Needed from the data below: all lines that contain the word "will".

** TASK DATA follows **

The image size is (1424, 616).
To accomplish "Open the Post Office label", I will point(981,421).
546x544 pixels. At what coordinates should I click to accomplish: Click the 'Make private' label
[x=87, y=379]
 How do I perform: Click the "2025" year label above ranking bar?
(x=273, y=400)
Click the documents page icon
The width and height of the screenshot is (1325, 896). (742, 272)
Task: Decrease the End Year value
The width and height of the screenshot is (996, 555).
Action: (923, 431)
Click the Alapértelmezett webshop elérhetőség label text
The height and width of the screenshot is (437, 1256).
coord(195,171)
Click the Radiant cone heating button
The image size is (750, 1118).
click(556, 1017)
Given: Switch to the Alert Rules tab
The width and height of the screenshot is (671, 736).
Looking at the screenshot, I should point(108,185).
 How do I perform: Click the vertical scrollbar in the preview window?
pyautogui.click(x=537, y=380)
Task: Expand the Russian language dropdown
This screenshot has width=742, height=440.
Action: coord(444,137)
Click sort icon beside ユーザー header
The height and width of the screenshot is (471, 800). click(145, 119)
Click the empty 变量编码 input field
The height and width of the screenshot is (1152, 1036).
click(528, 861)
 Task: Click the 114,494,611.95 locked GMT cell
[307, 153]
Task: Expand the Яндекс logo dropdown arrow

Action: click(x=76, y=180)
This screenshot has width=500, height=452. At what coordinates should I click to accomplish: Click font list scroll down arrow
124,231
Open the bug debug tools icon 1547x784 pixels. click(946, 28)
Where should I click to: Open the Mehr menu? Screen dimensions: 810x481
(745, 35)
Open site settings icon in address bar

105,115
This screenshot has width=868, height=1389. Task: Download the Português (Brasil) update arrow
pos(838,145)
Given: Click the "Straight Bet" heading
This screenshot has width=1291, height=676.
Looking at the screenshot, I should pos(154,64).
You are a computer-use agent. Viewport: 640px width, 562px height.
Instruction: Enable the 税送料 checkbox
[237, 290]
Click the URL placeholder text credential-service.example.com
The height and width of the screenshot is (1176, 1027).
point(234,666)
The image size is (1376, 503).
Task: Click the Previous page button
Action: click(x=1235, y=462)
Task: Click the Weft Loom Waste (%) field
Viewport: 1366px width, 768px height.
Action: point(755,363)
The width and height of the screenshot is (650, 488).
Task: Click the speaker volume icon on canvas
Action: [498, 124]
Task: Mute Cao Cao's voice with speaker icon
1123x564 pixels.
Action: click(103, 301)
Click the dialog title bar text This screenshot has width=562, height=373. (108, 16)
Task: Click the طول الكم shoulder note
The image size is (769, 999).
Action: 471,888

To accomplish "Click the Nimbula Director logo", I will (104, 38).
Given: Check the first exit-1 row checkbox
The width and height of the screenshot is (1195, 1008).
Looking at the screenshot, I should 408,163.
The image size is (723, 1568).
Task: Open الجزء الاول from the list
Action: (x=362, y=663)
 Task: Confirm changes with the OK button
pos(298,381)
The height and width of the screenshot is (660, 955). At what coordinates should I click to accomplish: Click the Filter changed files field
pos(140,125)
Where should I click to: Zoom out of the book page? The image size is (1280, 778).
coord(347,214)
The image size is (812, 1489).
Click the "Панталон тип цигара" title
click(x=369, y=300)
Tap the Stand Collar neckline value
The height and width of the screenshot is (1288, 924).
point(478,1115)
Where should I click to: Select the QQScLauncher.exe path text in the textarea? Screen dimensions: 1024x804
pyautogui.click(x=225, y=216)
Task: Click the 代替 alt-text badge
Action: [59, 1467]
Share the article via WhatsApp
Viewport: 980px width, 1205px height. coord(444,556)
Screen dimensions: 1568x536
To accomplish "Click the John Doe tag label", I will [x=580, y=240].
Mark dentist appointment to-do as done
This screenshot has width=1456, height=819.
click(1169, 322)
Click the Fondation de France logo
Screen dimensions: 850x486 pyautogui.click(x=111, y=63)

** End of TASK DATA **

- FINISHED TASK:
To accomplish "Open the Post Office label", I will point(981,421).
To accomplish "Click the Nimbula Director logo", I will (104, 38).
To accomplish "Click the John Doe tag label", I will [x=580, y=240].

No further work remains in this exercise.